● Aufgabenstellung:
Beantworte die folgenden Fragen anhand des Textabschnitts über die Wanderung im Valle del Chiese.
1. Welche eis- und schneebedeckten Gipfel ragen über der Landschaft empor?
2. Wie alt ist der Bergführer Jakopo?
3. Auf welches Gestein trifft der Chiese an seinem Oberlauf?

● Textabschnitt:
::::::

Undurchdringlich wuchern mannshohe Latschenkiefern zu beiden Seiten des Wegs. In den höheren Lagen, wo sich keine Nadelbäume mehr behaupten können, formen karge Grasmatten ein Mosaik aus gletschergeschliffenen Felsen und losem Geröll. Und über allem ragen weithin sichtbar die eis- und schneebedeckten Gipfel von Adamello und Carè Alto empor, immer wieder verfangen sich Wolken in den Spitzen. »Und weit und breit keine Menschenseele ...«, wundert sich Fotograf Jens Klatt – muss man sich derartige Naturschauspiele doch oft mit anderen teilen. Doch hier, rund eine Autostunde westlich des Gardasees, ist von Trubel nichts zu spüren: Wild und ursprünglich geben sich die Seitentäler des Valle del Chiese und gewähren Wanderern einen Zugang zum Naturpark Adamello-Brenta. Ein paar Tage wollen Jens und ich sie erwandern. Und zwar auf diesen Touren:
Mit von der Partie ist Bergführer Jakopo, der uns diesen entlegenen Winkel des Trentino zeigen will. Die schwarzen Locken des 21-Jährigen wippen, als er uns in großen Schritten aus dem Kieferndickicht auf eine offene Wiese führt. Die Blicke fallen auf den Lauf des Chieses, der sich seinen Weg gegen unsere Laufrichtung durch das Val di Fumo bahnt, hinab zum Lago di Bissina, jenem Stausee, an dem wir gestartet sind. Immer wieder teilt sich der Gletscherbach, findet wieder zusammen, umtanzt weiß schäumend Felsen, stürzt Stufen hinab, um danach wieder ruhiger in leuchtendem Türkis dahinzufließen. Während er hier, an seinem Oberlauf, auf harte Tonalite trifft, hat er sich weiter südlich, im Val di Daone, tief in den weichen Sandstein eingeschnitten und hohe, steile Wände geschaffen.

::::::

● Quelldaten:
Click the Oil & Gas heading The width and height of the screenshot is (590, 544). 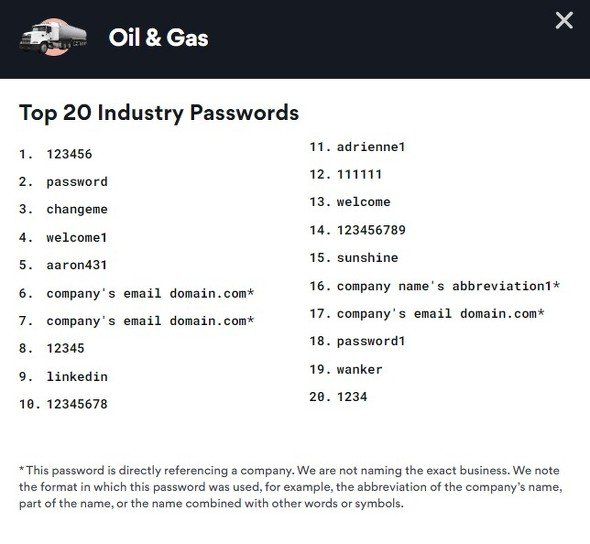click(x=158, y=38)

::::::

● Lösung:
1. Adamello und Carè Alto
2. 21 Jahre
3. Auf harte Tonalite